KS: What is our problem with the neighbours? So long as our relations with China and US were troubled, our neighbours took advantage of it. If you improve relations with China and US you will find that all your neighbours will adjust themselves.

SK: But is that possible? Chinese look at us as some sort of surrogates of US.
KS: It is possible. China is going to grow unless there are problems internally in China and the system changes. India will also grow. China will catch up with US in over all GDP even though they may not have per capita income. Americans want to keep up their pre-eminence in terms of military, economic and technological power. China is an aging country. US and India are not yet aging, at least for another 30 years.

SK: The issue however is America can continue its pre-eminence only if it aligns strongly with India. Only then it will have access to man power, innovation, technology etc.
KS: You are quite right. That is why US needs India and India needs US. What would be the Chinese reaction to this alliance? China and US are not going to fight with each other. It is a rivalry between the two for the top position in the world. I have seen many people say, why should we choose Americans why not Chinese after all we have a 5000 year old relationship etc etc. So I tell them, “Don’t worry about yourself but ask your son and grandson where they want to go to China or US and you will have the answer!”
Some say Harvard or Beijing. I would go even a step further. Where would you be able to build a Balaji temple or a Meenakshi temple in China, which you can in US. Democratic, English speaking and so on. Regarding China, it should be ‘if you are not friendly to us we will intensify our relationship with US. We are prepared to balance our relationship with both of you. But if you are not going to be civil to us we will intensify our collaboration with them’. So ultimately it has to be a three power game in the world. After all Russia, Japan, Europe are all aging. Even Chinese are now thinking of authorizing a second child. The kind of stupidities they have done are amazing! India does not have to worry about its rise.

Whether it is Obama or George Bush, US is not giving up ambition to build up an unrivalled military force in the world, which no single power or a combination of powers can challenge. They will always have that goal. Today 50% of the world’s military expenditure is incurred by the US and more than 50% of R&D expenditure of the world. On that I don’t think there will be any slack. I think Obama feels that dealing with all these nations, engaging them is a better strategy than confronting them. It is a sensible strategy. He is not doing it because US is overstretched. After all the reserve currency of the world is dollar. Rouble was never the reserve currency of the world!
The Americans rightly claim that they are also a soft power.

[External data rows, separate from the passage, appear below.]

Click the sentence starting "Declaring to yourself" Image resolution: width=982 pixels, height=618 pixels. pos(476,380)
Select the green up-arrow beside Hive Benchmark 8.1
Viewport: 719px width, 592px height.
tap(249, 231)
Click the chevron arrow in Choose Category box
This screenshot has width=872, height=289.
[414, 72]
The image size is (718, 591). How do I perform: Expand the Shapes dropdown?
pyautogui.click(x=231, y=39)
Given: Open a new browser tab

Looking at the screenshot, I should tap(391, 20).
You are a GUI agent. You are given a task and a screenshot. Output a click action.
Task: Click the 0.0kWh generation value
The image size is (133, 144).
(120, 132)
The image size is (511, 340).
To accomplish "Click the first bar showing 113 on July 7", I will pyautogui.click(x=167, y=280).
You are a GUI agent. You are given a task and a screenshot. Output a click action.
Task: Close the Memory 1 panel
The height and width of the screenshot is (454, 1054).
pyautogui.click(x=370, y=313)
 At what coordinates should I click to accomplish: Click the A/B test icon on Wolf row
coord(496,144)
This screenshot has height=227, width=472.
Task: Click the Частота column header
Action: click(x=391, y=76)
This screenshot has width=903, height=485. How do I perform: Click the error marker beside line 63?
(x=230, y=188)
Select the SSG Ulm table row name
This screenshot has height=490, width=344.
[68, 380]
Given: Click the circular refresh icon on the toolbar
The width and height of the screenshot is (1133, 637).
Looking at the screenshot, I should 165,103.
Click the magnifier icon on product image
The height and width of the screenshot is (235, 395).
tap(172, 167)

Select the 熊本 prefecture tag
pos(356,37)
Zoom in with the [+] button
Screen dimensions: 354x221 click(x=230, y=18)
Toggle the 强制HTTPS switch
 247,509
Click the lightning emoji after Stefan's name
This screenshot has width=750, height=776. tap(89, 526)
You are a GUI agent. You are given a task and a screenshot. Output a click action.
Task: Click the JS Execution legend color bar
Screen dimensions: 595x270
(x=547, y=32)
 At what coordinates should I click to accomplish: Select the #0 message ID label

SK: Some say, perhaps the only other country that can rival US in soft power in terms of culture, movies, religions etc is India.
KS: In due course. You have the potential that is the reason why the two countries getting together is an event that is long overdue and is taking place now. It has nothing to do with Obama or anybody else, it is a natural process.

SK: So far Indian military has been quite defensive but it looks like it is modernizing now for force projection into Indian Ocean, Africa etc to defend Indian investments abroad.
KS: The Americans do not send their expeditionary force into all those countries where they own property or have business interests. They try to do it by influencing various groups in those countries. Therefore when we talk of our expansion etc we should also expand our ability to influence events in those countries. We should be able to befriend various parties, groups and interests in most of those countries. In future force projection by way of going and occupying a country is going to be less and less. Because you can defeat an army but the real problem is how do you occupy a country, as Iraq and Afghanistan show its futility. You could do it in 18th and 19th century, you could do it upto Hitler but not after that. Therefore people who talk about force projection don’t know what they are talking about. We are expanding our Navy for the security of shipping lanes, maritime terrorism, piracy etc it is not to threaten anybody.
But your economic power, your technological power commercial power those are things that make up real power. When the depression happened and America collapsed, it did not matter to China or Japan but today when American banks fail the Chinese are seriously affected. If the dollar goes down Chinese are worried. Not only that even if somebody catches flu in the US, the world has to be put on alert! That was not the case before.
There is no doubt that Americans are not only dominant but they think they are a power that can dictate terms to the rest of the world and that is objectionable. Of course that is not working. Increasingly countries are defying the Americans. We should not try to copy the “ugly American”. Already we have a reputation of doing that in our neighbourhood. That needs to be corrected. A day should come when Nepal. Bhutan, Bangladesh, Sri Lanka (I am still leaving out Pakistan) would be able to have a common market even something like European Union.

SK: In fact one country which seems to be neglected in that respect is Bangladesh. In fact it is very crucial for the development of North east, Burma and our whole Look East policy.
KS: That is right but they were very nasty to us. Only now we have a new government and we should also not forget that basically it is still East Pakistan. It will take time. Most importantly India should look after her people their food security, health and education then India will automatically become a major power.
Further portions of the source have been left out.